• Anesthesia and analgesia · Apr 1988

    Clinical Trial Controlled Clinical Trial

    Sedative doses of midazolam depress hypoxic ventilatory responses in humans.

    • C M Alexander and J B Gross.
    • Department of Anesthesia, University of Pennsylvania, Philadelphia.
    • Anesth. Analg. 1988 Apr 1;67(4):377-82.

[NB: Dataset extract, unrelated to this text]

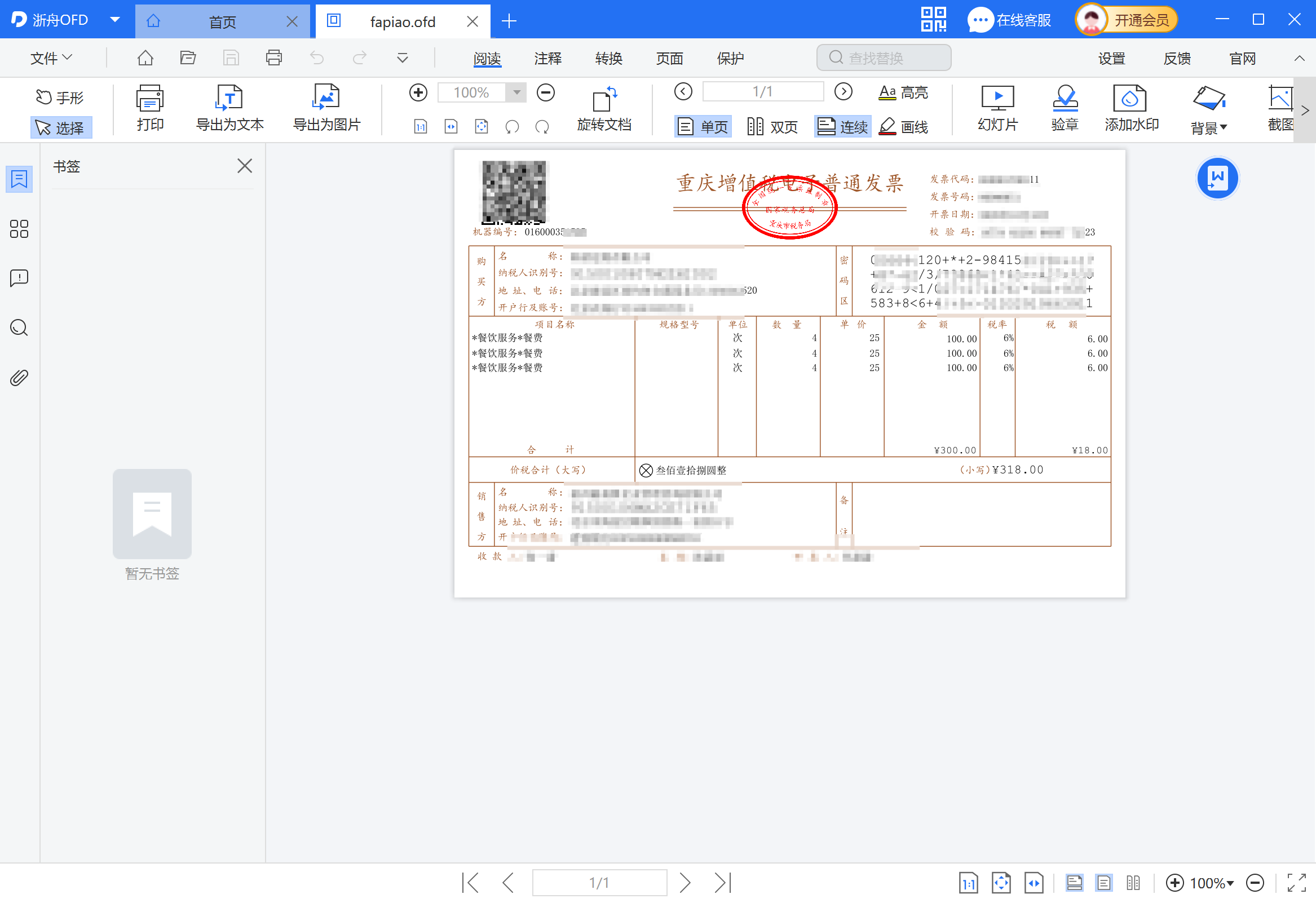
Task: Open the 添加水印 watermark tool
Action: 1131,109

    AbstractThe effect of midazolam on the hypoxic ventilatory response of eight healthy volunteers was examined during isocapnic rebreathing. The magnitude of the slope of the ventilatory response to hypoxia (VE vs SaO2) decreased from 1.48 +/- 0.24 to 0.70 +/- 0.13 L.min-1.%SaO2(-1) (means +/- SE, P less than 0.005) after midazolam 0.1 mg/kg IV. The calculated ventilation at an arterial saturation of 90% also decreased from 28.6 +/- 4.4 to 19.9 +/- 2.7 L/min (P less than 0.05). Before midazolam, hypoxia to an SaO2 of 75 +/- 2% was associated with a 23 +/- 3 beats/min increase in heart rate; after midazolam, the increase in heart rate with hypoxia was only 4 +/- 2 beats/min (P less than 0.001). Additionally, a double-blind crossover study evaluated the effect of physostigmine on awareness and hypoxic ventilatory response after midazolam. The change in hypoxic response slope after physostigmine 2.0 mg IV (an increase of 0.28 +/- 0.34 L.min-1.%SaO2(-1] did not differ significantly from that after placebo (an increase of 0.03 +/- 0.22 L.min-1.%SaO2(-1], although physostigmine significantly increased awareness. It is concluded that a sedative dose of midazolam depresses hypoxic ventilatory response and attenuates the hyperpnea and tachycardia associated with hypoxemia. Furthermore, physostigmine-glycopyrrolate reversal of midazolam-induced sedation was associated with nausea (five subjects), vomiting (three subjects), and tachycardia without reversal of the depressed hypoxic ventilatory response.